Chris Trotter is a left-leaning political commentator in New Zealand. He is the editor of the occasional Political Review magazine, and is a regular speaker, orator and singer at left-wing, union and socialist events.

Biography

Chris Trotter has worked for unions and was on the New Zealand council of the Labour Party. He writes the "From the Left" column in the Dominion Post, and has also contributed to the Independent Financial Review. He makes semi-frequent television appearances as a political commentator.
He has attracted criticism from legitimate political-left critics who regard his knowledge of feminist, indigenous and LGBT politics to be insignificant, particularly insofar as their own distributive justice dimensions are concerned
Trotter is the author of No Left Turn, a political history of New Zealand. Novelist, poet and critic C K Stead described the book as "a dashingly written and persuasive elegy for the Scandinavian-style socialist democracy New Zealand might have been, and at the same time a realistic acknowledgement that, given the forces, internal and external, ranged against it, the chances of it happening, and lasting, were never very good."
In February 2008, he said that Helen Clark should stand down before the election and be replaced by Phil Goff, who he thought may have been Labour's only hope of regaining ground with struggling families. He has since recanted, arguing that Goff should have stood down in his turn before the 2011 New Zealand general election, arguing that David Cunliffe should replace him.

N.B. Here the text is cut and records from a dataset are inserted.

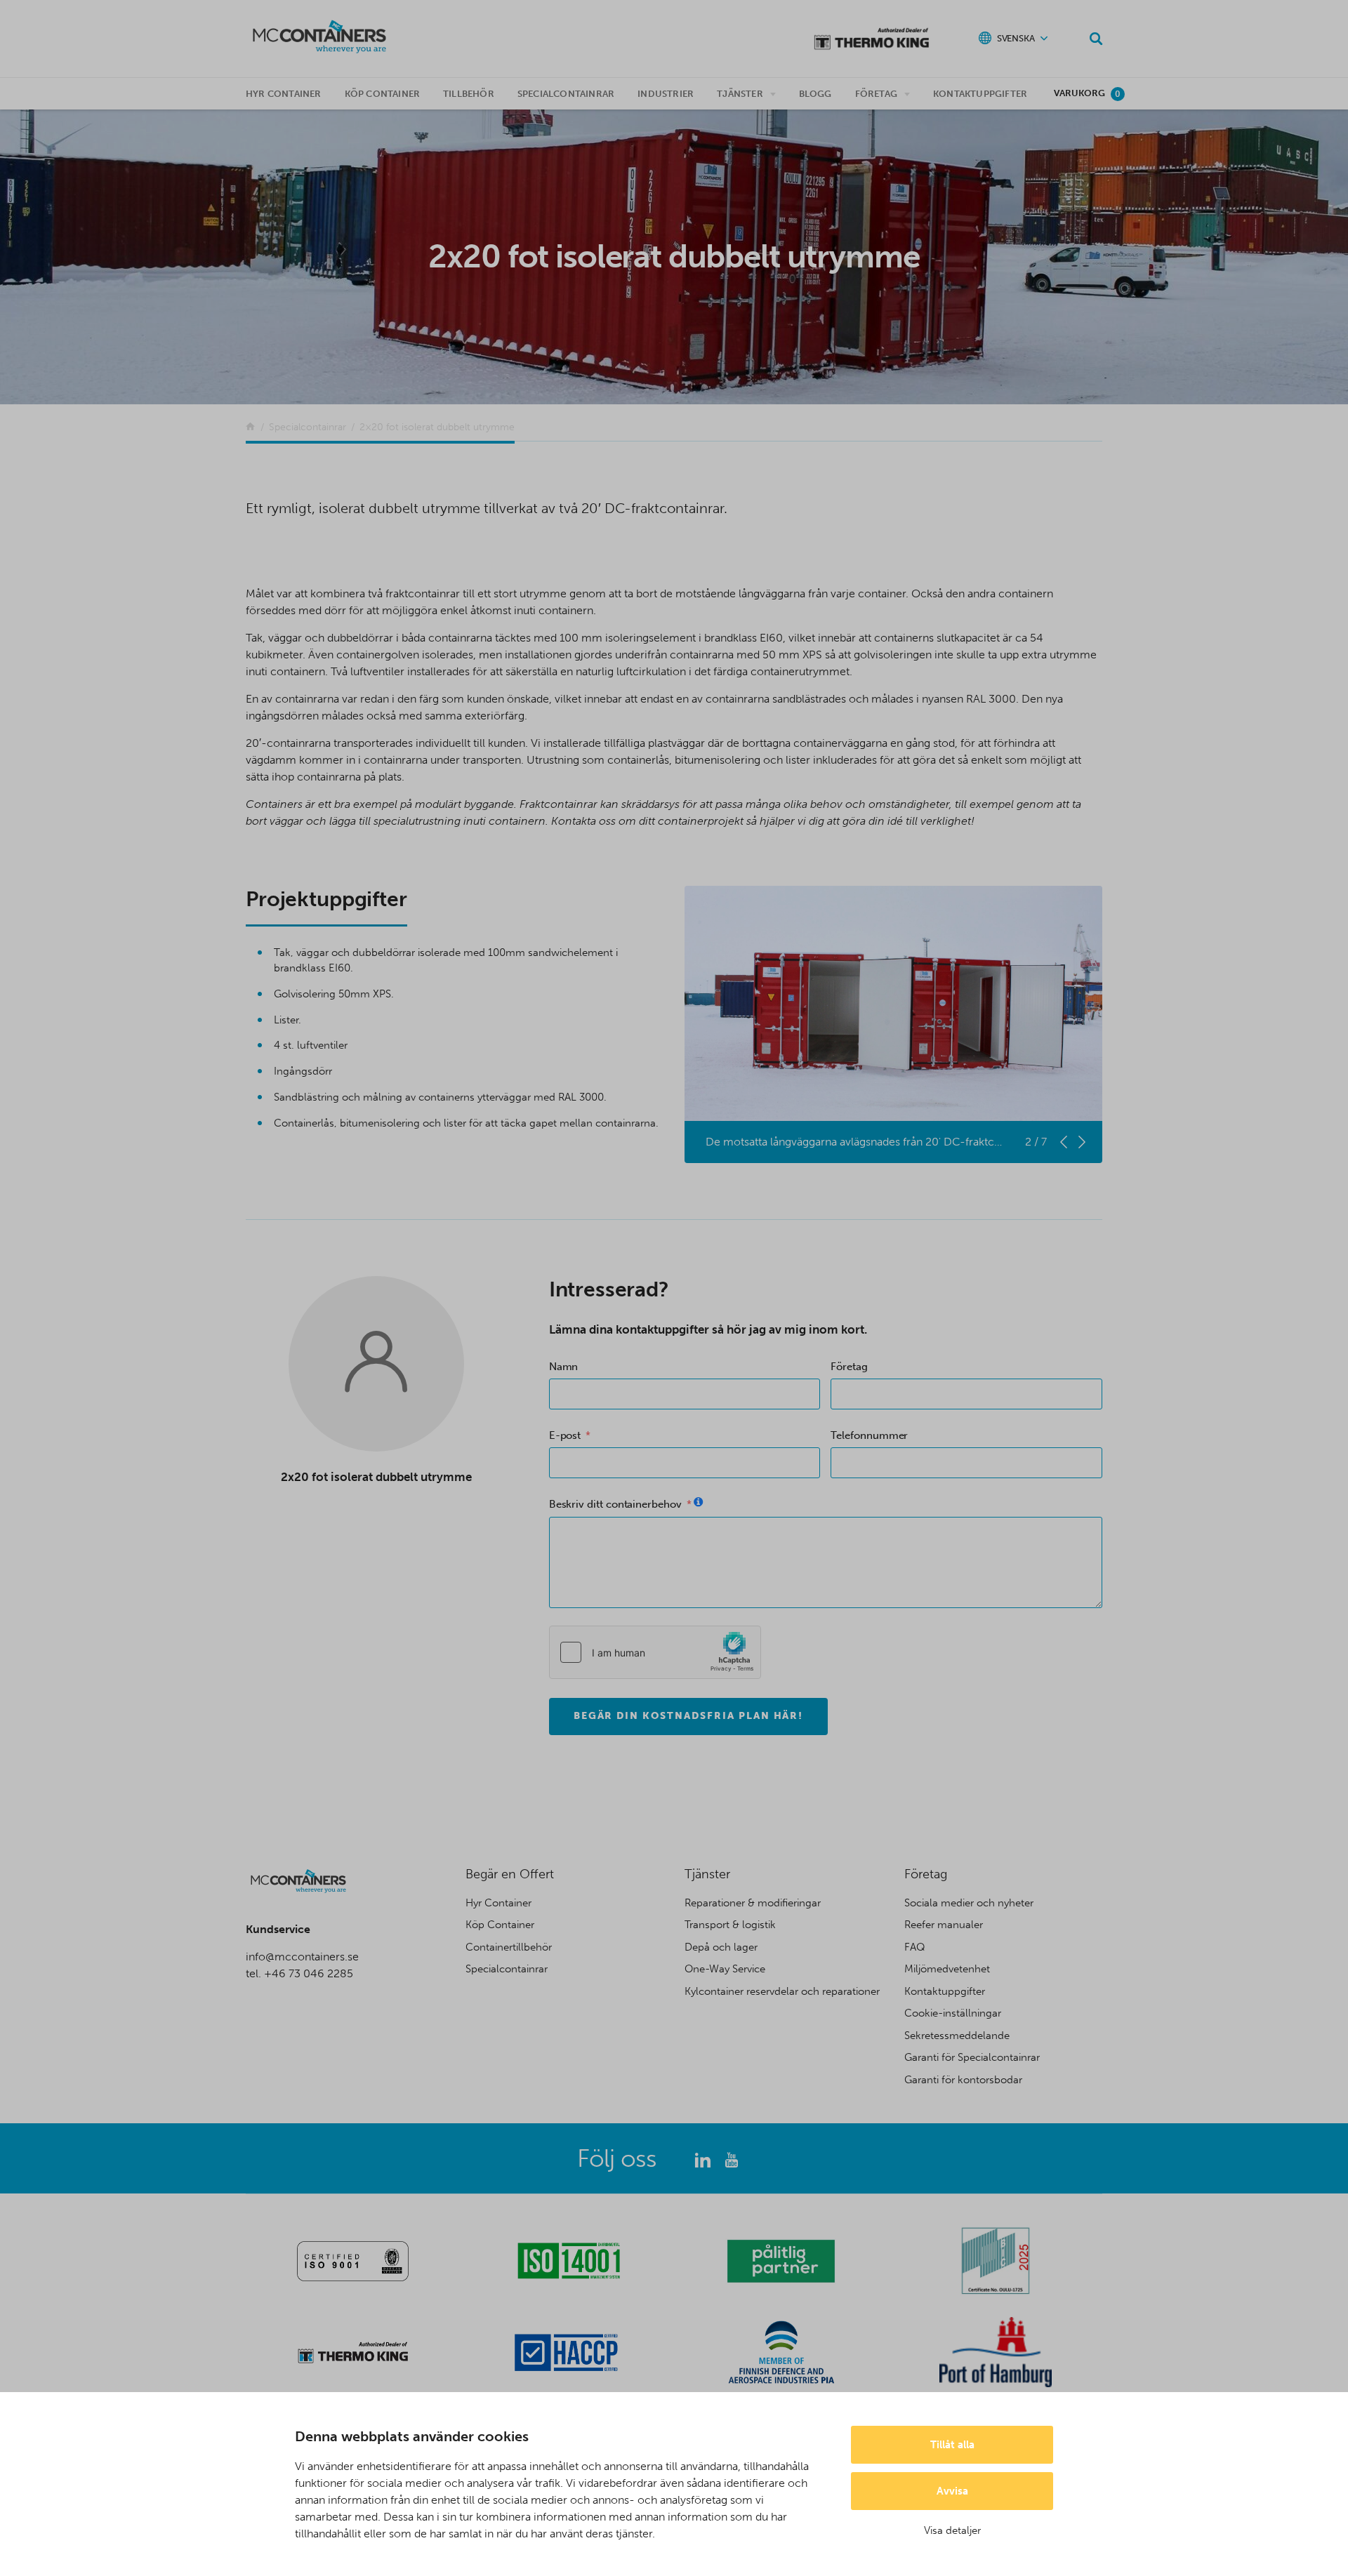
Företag (876, 93)
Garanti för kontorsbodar (963, 2079)
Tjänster (740, 93)
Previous (1063, 1142)
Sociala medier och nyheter (968, 1903)
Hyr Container (498, 1903)
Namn (564, 1366)
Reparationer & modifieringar (753, 1903)
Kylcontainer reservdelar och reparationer (782, 1991)
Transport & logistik (730, 1924)
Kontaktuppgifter (980, 93)
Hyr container (284, 93)
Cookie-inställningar (952, 2013)
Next (1082, 1142)
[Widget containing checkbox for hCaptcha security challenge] (655, 1652)
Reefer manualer (943, 1924)
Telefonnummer (869, 1435)
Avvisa (952, 2491)
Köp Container (499, 1924)
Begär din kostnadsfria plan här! (689, 1716)
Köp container (383, 93)
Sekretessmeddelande (957, 2035)
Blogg (815, 93)
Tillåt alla (952, 2444)
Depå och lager (721, 1947)
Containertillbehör (508, 1947)
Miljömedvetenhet (947, 1969)
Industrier (665, 93)
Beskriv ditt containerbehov (615, 1504)
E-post (565, 1435)
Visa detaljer (952, 2530)
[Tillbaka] (250, 427)
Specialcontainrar (565, 93)
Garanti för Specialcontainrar (972, 2057)
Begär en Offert (509, 1874)
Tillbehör (468, 93)
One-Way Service (725, 1969)
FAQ (914, 1947)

In July 2018, Trotter joined the Free Speech Coalition, a group of former politicians, lawyers, journalists, and academics that pursued legal action against the Mayor of Auckland Phil Goff for denying Auckland Council facilities to two Canadian alt-right activists Lauren Southern and Stefan Molyneux. Trotter justified his defense of the two alt-right activists' free speech by arguing that left-wing opponents of the tour lacked the courage to debate the alt-right.